Имелись препоны и иного свойства. М. М. Литвинову не нравился Г. В. Чичерин, первый советский министр иностранных дел. Литвинов не был в чести у В. М. Молотова и еще меньше вызывал симпатий у А. А. Громыко[13].

Последний не благоволил, кроме того, И. Майскому, причем настолько, что его, ветерана дипломатии, не удостоили в 1967 году приглашения на торжества, где отмечался юбилей советской дипломатической службы. Майскому годами отказывали в доступе к собственным дневниковым записям и другим материалам, изъятым у него при аресте в 1952 году и переданным «на хранение» в МИД.

Рестриктивная практика, донельзя сузившая даже высшему звену МИД СССР возможность обращения к архивам, вредила повседневной деятельности министерства, ибо вне поля зрения оставались первичная информация и прецеденты, столь важные в обычном международном праве. В этом смысле историко-дипломатическое управление МИД с годами стало напоминать Общий отдел ЦК КПСС, сидевший на горах информации, как собака на сене, послушная воле исключительно Генерального секретаря.

Трофейные архивы оценивались в СССР, если совсем сжато, под углом зрения выгод или невыгод раскрытия того, что конкретно оказалось в советских руках, степени проработки материалов архивариусами, возможностей использования соответствующих документов в специальной работе, рассекречивания считавшегося тайным в самом Советском Союзе. Приведем примеры. При фотокопировании оригиналов дневников Геббельса (всего 13 блокнотов) скрупулезно опускалось все, что наводило на мысль: секретные протоколы к советско-германским договорам 1939 года существовали. В одном из хранилищ, помимо документов, освещавших деятельность гестапо и контрразведывательных институтов рейха, содержались материалы, конфискованные нацистами у бывшего рейхсканцлера Й. Вирта и других лиц, которых гитлеровский режим полагал своими оппонентами. Никто не мог внятно объяснить, почему эту часть архива не возвратили бывшим владельцам или хотя бы не отдали в распоряжение ученых.

Особую разновидность советских фондов составляли «трофейные трофеи» – материалы, захваченные нацистами в Париже и некоторых других столицах. Весьма содержательными оказались документы французской разведки. В них прослеживалась, в частности, активность Германии, Англии и Франции по периферии России от Прибалтики до Кавказа с 1917 по 1939 год. Попытки рассекретить хотя бы сведения политического характера не встретили понимания в 1954–1955 годах у В. М. Молотова, а в 80-х годах – у М. С. Горбачева, А. Н. Яковлева и В. А. Медведева.

Целиной, в свое время едва тронутой и с годами в значительной мере утраченной для правосудия и науки, являлись документы штабов армий, корпусов и дивизий вермахта, карательных войск и нацистских комендатур всех видов, рассеянных по временно оккупированной советской территории. Даже для беглого ознакомления с преимущественно рукописными записями не было, особенно на местах, средств, штатов и элементарных условий.

С изложенными и неназванными оговорками можно, таким образом, рассчитывать на открытие в историческом океане неизведанных островов и целых архипелагов. Это вдохновляет. Скверно, однако, когда мощение путей к познанию на одних направлениях сопровождается подкопом под правду на других, нетерпимостью к мнению, которое не приемлет идейной монокультуры.

Записи данных:

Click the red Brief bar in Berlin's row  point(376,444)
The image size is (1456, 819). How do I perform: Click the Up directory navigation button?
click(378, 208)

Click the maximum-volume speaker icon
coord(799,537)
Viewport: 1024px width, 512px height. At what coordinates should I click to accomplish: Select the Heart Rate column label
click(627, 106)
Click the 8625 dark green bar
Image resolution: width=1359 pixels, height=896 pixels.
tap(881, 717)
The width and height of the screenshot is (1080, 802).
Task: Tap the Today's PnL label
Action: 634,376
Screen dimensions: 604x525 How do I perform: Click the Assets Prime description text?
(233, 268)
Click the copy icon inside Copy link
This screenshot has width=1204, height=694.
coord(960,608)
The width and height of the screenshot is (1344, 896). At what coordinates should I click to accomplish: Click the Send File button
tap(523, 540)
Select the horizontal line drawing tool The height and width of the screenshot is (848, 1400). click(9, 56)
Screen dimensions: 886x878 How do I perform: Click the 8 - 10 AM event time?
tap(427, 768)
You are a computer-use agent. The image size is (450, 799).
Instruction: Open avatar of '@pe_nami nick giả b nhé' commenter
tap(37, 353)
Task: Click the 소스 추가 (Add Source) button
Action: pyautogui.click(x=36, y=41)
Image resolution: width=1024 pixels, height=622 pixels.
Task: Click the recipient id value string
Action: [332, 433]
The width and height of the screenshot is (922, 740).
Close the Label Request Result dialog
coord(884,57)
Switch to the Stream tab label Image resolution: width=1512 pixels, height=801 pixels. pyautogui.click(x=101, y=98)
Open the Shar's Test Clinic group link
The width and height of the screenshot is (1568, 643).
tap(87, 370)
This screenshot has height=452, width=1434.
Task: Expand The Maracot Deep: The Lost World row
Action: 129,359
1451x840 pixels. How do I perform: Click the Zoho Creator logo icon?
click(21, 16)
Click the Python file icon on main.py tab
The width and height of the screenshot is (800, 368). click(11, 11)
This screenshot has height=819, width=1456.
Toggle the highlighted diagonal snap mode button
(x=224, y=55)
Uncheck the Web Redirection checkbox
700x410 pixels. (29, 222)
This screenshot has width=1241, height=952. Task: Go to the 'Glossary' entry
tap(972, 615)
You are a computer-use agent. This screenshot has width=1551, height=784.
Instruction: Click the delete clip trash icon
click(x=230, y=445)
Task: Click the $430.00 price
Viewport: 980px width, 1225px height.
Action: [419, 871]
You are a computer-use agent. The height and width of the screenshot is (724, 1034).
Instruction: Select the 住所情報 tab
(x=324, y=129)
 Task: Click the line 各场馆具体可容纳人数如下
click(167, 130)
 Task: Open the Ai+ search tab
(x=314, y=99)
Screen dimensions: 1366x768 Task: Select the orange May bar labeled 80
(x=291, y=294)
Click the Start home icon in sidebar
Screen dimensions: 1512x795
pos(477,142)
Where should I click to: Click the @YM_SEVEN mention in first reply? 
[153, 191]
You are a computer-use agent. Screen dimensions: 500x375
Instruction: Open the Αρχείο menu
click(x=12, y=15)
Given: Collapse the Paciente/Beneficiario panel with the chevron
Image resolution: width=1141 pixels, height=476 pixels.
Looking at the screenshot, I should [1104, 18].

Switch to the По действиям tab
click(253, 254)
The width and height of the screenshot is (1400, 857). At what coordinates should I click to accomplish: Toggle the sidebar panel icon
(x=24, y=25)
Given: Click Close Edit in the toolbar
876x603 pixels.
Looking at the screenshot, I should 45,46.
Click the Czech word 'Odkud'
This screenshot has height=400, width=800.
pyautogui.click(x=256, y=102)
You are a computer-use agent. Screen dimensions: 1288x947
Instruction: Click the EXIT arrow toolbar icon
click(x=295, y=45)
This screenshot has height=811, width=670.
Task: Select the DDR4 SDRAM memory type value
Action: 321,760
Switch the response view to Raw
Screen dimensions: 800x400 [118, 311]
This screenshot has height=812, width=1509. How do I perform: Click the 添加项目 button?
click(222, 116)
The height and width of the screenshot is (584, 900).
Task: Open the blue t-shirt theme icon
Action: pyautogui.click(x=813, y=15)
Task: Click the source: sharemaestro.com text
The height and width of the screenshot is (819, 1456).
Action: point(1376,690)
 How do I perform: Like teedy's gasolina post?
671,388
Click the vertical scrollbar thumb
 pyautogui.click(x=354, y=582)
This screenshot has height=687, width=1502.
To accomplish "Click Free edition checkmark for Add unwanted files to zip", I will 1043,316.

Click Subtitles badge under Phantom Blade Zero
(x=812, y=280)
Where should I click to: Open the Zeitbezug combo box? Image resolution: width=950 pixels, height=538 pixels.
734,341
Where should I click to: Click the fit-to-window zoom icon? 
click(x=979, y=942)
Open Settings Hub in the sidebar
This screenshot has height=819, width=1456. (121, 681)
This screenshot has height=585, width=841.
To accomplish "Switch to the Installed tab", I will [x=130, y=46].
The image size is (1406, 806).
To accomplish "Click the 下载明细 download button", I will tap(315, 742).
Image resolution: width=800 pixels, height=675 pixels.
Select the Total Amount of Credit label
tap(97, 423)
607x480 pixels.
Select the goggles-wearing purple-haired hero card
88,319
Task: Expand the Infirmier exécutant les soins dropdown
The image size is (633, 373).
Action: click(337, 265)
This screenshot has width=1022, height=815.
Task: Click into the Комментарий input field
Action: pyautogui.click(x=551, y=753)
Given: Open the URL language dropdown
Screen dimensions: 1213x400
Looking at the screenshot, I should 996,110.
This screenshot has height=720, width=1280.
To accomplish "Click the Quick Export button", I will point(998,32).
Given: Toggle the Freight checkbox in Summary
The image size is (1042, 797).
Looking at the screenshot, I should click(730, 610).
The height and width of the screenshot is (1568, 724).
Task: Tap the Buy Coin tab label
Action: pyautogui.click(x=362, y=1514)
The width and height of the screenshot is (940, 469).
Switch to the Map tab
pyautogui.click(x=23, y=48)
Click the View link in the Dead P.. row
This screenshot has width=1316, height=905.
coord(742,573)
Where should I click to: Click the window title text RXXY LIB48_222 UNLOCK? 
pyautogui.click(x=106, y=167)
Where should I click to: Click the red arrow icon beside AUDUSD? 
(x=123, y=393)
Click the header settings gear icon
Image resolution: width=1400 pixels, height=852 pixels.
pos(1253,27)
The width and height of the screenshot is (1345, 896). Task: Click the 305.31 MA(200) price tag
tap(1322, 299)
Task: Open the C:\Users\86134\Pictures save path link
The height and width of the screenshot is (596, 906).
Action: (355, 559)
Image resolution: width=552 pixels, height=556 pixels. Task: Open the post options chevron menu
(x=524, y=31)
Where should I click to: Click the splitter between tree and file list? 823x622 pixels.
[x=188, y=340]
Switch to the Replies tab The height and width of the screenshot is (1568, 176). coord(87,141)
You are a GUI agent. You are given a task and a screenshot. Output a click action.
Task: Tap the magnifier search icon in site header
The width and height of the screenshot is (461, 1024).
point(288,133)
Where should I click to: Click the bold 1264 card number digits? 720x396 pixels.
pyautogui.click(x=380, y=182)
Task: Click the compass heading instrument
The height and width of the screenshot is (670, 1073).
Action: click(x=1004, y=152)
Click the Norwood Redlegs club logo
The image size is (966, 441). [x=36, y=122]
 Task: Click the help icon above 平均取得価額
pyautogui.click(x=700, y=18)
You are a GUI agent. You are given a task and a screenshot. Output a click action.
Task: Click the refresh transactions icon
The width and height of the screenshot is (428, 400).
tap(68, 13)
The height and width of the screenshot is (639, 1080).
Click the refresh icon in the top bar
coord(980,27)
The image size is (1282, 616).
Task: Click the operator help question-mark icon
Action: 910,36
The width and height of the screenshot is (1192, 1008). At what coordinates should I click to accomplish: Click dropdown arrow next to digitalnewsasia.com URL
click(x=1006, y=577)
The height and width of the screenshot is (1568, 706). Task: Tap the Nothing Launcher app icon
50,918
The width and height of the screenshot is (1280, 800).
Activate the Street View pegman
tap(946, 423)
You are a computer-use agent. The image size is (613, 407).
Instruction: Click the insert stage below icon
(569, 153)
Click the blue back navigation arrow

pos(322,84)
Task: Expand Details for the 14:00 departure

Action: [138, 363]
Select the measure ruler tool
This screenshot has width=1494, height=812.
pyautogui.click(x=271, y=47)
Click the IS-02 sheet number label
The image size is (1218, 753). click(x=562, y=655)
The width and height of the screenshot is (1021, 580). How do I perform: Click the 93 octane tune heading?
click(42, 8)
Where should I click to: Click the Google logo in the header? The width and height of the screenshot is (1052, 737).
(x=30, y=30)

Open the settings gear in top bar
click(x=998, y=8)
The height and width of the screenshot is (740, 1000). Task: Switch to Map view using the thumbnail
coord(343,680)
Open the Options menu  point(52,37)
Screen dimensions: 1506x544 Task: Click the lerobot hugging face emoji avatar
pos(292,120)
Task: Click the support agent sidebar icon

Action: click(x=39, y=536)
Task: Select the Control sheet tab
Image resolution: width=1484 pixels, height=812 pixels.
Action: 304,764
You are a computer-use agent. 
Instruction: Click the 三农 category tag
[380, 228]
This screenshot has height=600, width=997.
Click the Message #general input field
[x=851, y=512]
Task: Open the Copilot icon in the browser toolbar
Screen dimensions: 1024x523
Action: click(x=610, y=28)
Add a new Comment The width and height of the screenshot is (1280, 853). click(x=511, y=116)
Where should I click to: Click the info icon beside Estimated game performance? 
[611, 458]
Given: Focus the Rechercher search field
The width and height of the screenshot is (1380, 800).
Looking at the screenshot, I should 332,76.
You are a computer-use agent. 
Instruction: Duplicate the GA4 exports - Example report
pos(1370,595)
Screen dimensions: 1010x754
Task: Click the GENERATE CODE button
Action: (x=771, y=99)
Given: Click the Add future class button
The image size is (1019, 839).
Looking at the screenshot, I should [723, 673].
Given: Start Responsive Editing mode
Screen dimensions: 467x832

Список заданий:
[A] Выведите без изменений фрагмент отрывка о советских архивах от слов «Последний не благоволил, кроме» до слов «исключительно Генерального секретаря.» включительно.
[B] Продолжите отрывок о советских архивах, начав сразу после его последнего предложения.
Данные никак не связаны с отрывком о советских архивах.

Ответы на задания:
[A]
Последний не благоволил, кроме того, И. Майскому, причем настолько, что его, ветерана дипломатии, не удостоили в 1967 году приглашения на торжества, где отмечался юбилей советской дипломатической службы. Майскому годами отказывали в доступе к собственным дневниковым записям и другим материалам, изъятым у него при аресте в 1952 году и переданным «на хранение» в МИД.

Рестриктивная практика, донельзя сузившая даже высшему звену МИД СССР возможность обращения к архивам, вредила повседневной деятельности министерства, ибо вне поля зрения оставались первичная информация и прецеденты, столь важные в обычном международном праве. В этом смысле историко-дипломатическое управление МИД с годами стало напоминать Общий отдел ЦК КПСС, сидевший на горах информации, как собака на сене, послушная воле исключительно Генерального секретаря.

[B]
Если насилование истории не прекратится, Вторая мировой война из символа империалистического, расистского в полном смысле слова вырождения, из злодейства, которому нет и не может быть оправдания, превратится всего лишь в «ситуацию», вышедшую по вине некоих персоналий из-под контроля. В одну из тех, что случались несчетное число раз в прошлом и без драматизма должны восприниматься в будущем как непротивоестественное выражение будто бы внутренних потребностей развития систем и государств.

Вдумаемся всерьез. Не отзвуки ли это откровений сенатора Р. Тафта и других видных деятелей Запада, ратовавших в 1941–1942 годах за умиротворение Германии? Нацизм выступал, в их представлении, как другая форма правления, а не чуждая демократиям система. До определенного момента, так считалось, конкурировали различно выражавшиеся, но генетически не исключавшие один другого интересы, присягавшие силе и возводившие в норму гегемонизм более могущественного. Сложно, понятно, ставить под сомнение конструктивный опыт былого советско-американского сотрудничества, не размежевываясь с собственным прошлым, с политикой США военной поры.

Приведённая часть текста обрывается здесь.